Actor, author, director and filmmaker J.J. Ruscella, M.F.A., assistant professor of theatre/acting and director of Shenandoah Conservatory’s new acting program, and his artistic colleagues are on a mission. That mission — and they choose to accept it — is to build the pre-eminent Sanford Meisner technique-based undergraduate acting program in the United States, and perhaps the world, to prepare professional working actors as versatile storytellers, adept at adapting their craft to any medium in any industry.
The new program, poised to become one of the top realism programs in the country, is built on the strengths of its eclectic, innovative faculty and the conservatory’s long-standing reputation as one of the top musical theater programs in the country. The curriculum integrates the realism of the Meisner technique — considered the next generation model for method acting and the preferred technique for film and television — with video and new media technologies to prepare graduates to get good-paying jobs and build working careers as professional actors. In addition to learning the skills for authentic acting, students also gain the knowledge needed to self-produce and promote themselves.
“We’re preparing professional actors to work — in live performance and across a wide range of media — as creative artists, not passively waiting around for the next job, but capable of creating their own art and their own opportunities,” said Ruscella.
The Meisner Technique
The Meisner technique is a behavior-based method, originally created and later refined by American theatre practitioner Sanford Meisner, who developed the approach after working with renowned acting coaches Lee Strasberg and Stella Adler at the Group Theatre. Meisner served as head of the acting program at New York City’s Neighborhood Playhouse founded in 1931. His approach taught that by reacting to the other people on stage, an actor’s performance would be more honest and, therefore, more interesting for the audience.

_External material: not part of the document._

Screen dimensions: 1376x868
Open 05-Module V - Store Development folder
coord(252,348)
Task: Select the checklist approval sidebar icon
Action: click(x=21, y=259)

“When we tell a story, whether it’s onstage or in front of the camera, we’re hopefully expressing those apex moments of life, when we have our most profound experiences,” explained Ruscella. “For artists to convey that, they must learn to play themselves like an instrument, to know their chords — almost as if they were a trumpet. To play the notes well, they need to tap into an understanding of where to go to bring forth the truth of that experience.”
This step-by-step method, which takes several years to learn, introduces a series of interdependent training exercises that build on one another and emphasize in-the-moment authenticity. Through communication with other actors, students learn to generate behavior that is real rather than a pretense.
‘Nuts and Bolts’ of the Program
“When young artists come to study with us, we treat them like novices,” explained Ruscella. “We teach them how to breathe and speak, as if they never knew how to breathe and speak before. In the second year, we treat them as apprentices. We teach them how to mold the clay. In their third year, they become journeymen. They begin to build and create very crafted performances, including Shakespearean and period pieces. In their junior year, they begin acting in front of the camera and might consider a semester of study abroad. By their senior year, we consider them adepts. They become members of a professional troupe, producing a touring show and making a feature film. In their last semester of their senior year, they take their show to a major metropolitan city.”
In addition to training students how to use and perform in front of a camera, students also interact with casting directors across various entertainment genres from New York City, Los Angeles and Washington, D.C., who visit campus to observe and give professional advice as students develop their professional portfolios.
“Our goal is to build Goliaths — actors who are powerful, courageous, confident and whole,” Ruscella explained.
While co-creating the new curriculum, Ruscella and the acting faculty aligned their new program — as well as their textbooks — with one of the most widely published Meisner experts in the world: internationally renowned actor, author, director and True Acting Institute master teacher Larry Silverberg. He has also written a series of textbooks on acting, including the renowned four-book series, the “Sanford Meisner Approach,” widely considered the primary source for training actors at studios worldwide. In addition to writing and teaching workshops, he runs his own company, the True Acting Institute.
Last spring, Ruscella invited Silverberg to teach a masterclass with his sophomore acting students. Silverberg returned to campus this August as the honored guest speaker for Shenandoah Conservatory’s Convocation.
He also delivered the first of three masterclasses he will teach as a visiting master teacher this academic year.
“I’m here to be a full participant in the building of this absolutely rare, extraordinary center for helping young students fulfill the craft of acting, fulfill their own desires [and fulfill] their hunger to be more adept,” said Silverberg. “My vision [for Shenandoah] is to become the center of the Meisner work and authentic acting that really represents a new generation in actor training.”
“To me, the Meisner technique is the most organic, healthy and human means of reinvigorating a person’s natural ability to be fully involved, fully engaged, fully attentive and fully in communion with the world around them,” said Silverberg. “Each step in the technique lays a foundation for something that’s coming ahead.”
While the newly developed program “officially” launches next fall, current acting students are already learning their craft within the new curricular model.